I don’t exactly agree with your prescription. I called a recent post How to solve deception and still fail, but it could also have been titled “How to do something like RLFH with true oversight on the internal representations and still fail.”
To get the good ending we don’t just need the ability to supervise, we first need an AI that uses sufficiently good meta-preferences (information about how we want to be modeled as having preferences / what we think good reasoning about our preferences looks like) when interpreting human feedback as fintetuning reward.
I skimmed your post, and I think I agree with what you’re saying. However, I think what you’re pointing at is in the same class of problem as deep deceptiveness is.
In my framing, I would put it as a problem of the target you’re actually optimizing for still being underspecified enough to allow models that come up with bad plans you like. I fully agree that trying to figure out whether a plan generated by a superintelligence is good is an incredibly difficult problem to solve, and that if we have to rely on that we probably lose. I don’t see how this applies well to building a preference ordering for the objectives of the AI as opposed to plans generated by it, however. That doesn’t require the same kind of front-loaded inference on figuring out whether a plan would lead to good outcomes, because you’re relying on latent information that’s both immediately descriptive of the model’s internals, and (conditional on a robust enough representation of objectives) isn’t incentivized to be obfuscated to an overseer.
This does still require that you use that preference signal to converge onto a narrow segment of model space where the AI’s objectives are pretty tightly bound with ours, instead of simply deciding whether a given objective is good (which can leave out relevant information, as you say). I don’t think this changes a lot itself on its own though—if you try to do this for evaluations of plans, you lose anyway because the core problem is that your evaluation signal is too underspecified to select between “plans that look good” and “plans that are good” regardless of how you set it up.

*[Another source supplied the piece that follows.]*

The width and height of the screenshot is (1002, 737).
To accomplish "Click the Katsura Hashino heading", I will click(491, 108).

But I don’t see how the evaluation signal for objectives is similarly underspecified; if your intervention is actually on a robust representation of the internal goal, then it seems to me like the goal that looks the best actually is the best.

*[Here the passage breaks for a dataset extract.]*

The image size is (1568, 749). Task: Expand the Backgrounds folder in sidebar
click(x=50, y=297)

That said, I don’t think that the problem of learning a good preference model for objectives is trivial. I think that it’s a much easier problem, though, and that the bulk of the underlying problem lies in being able to oversee the right internal representations.
Very clearly written!
I don’t exactly agree with your prescription. I called a recent post How to solve deception and still fail, but it could also have been titled “How to do something like RLFH with true oversight on the internal representations and still fail.”

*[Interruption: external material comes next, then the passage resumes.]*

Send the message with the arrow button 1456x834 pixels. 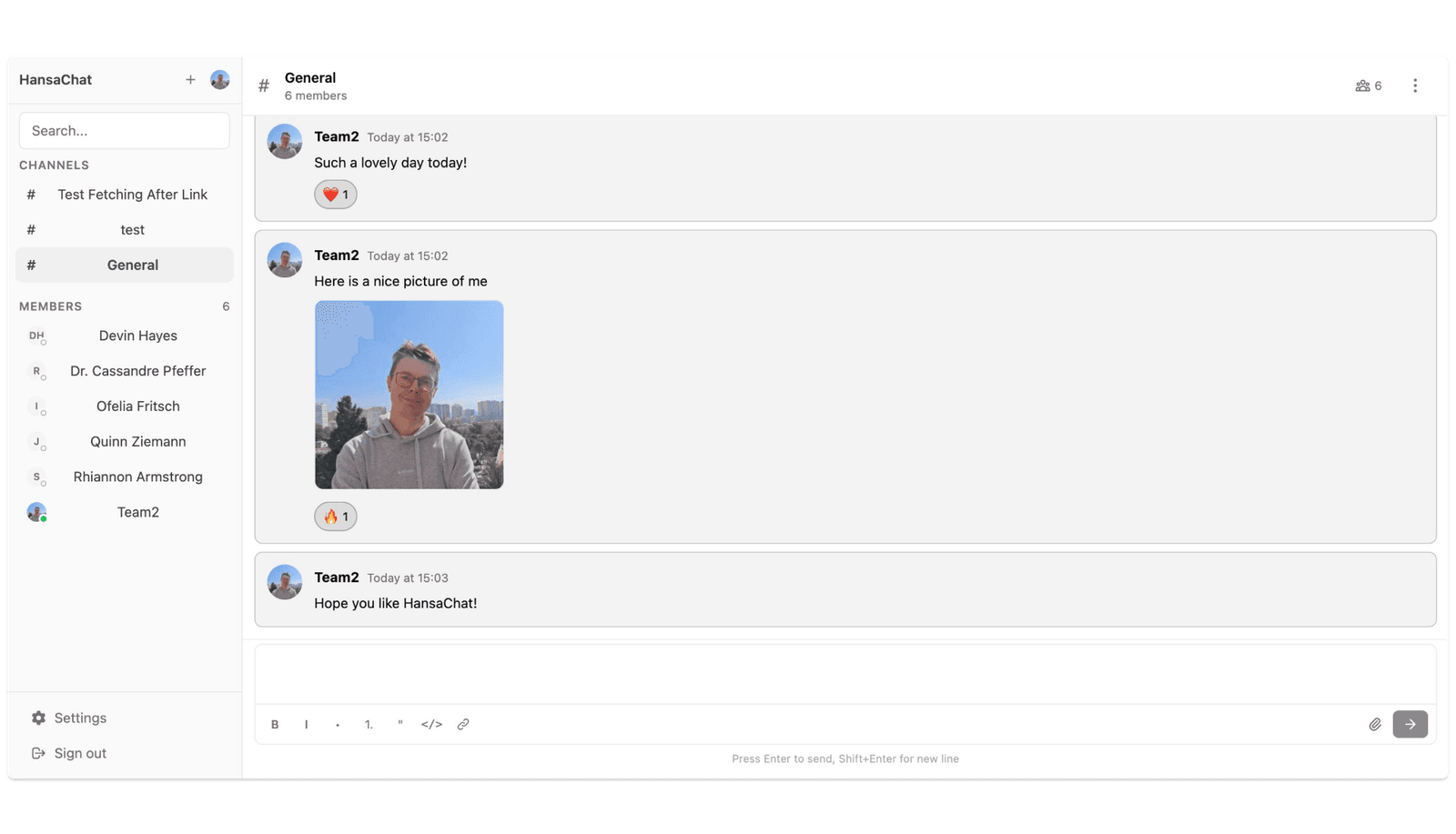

To get the good ending we don’t just need the ability to supervise, we first need an AI that uses sufficiently good meta-preferences (information about how we want to be modeled as having preferences / what we think good reasoning about our preferences looks like) when interpreting human feedback as fintetuning reward.
Thanks :)
I skimmed your post, and I think I agree with what you’re saying. However, I think what you’re pointing at is in the same class of problem as deep deceptiveness is.
In my framing, I would put it as a problem of the target you’re actually optimizing for still being underspecified enough to allow models that come up with bad plans you like. I fully agree that trying to figure out whether a plan generated by a superintelligence is good is an incredibly difficult problem to solve, and that if we have to rely on that we probably lose. I don’t see how this applies well to building a preference ordering for the objectives of the AI as opposed to plans generated by it, however. That doesn’t require the same kind of front-loaded inference on figuring out whether a plan would lead to good outcomes, because you’re relying on latent information that’s both immediately descriptive of the model’s internals, and (conditional on a robust enough representation of objectives) isn’t incentivized to be obfuscated to an overseer.
This does still require that you use that preference signal to converge onto a narrow segment of model space where the AI’s objectives are pretty tightly bound with ours, instead of simply deciding whether a given objective is good (which can leave out relevant information, as you say). I don’t think this changes a lot itself on its own though—if you try to do this for evaluations of plans, you lose anyway because the core problem is that your evaluation signal is too underspecified to select between “plans that look good” and “plans that are good” regardless of how you set it up. But I don’t see how the evaluation signal for objectives is similarly underspecified; if your intervention is actually on a robust representation of the internal goal, then it seems to me like the goal that looks the best actually is the best.
That said, I don’t think that the problem of learning a good preference model for objectives is trivial. I think that it’s a much easier problem, though, and that the bulk of the underlying problem lies in being able to oversee the right internal representations.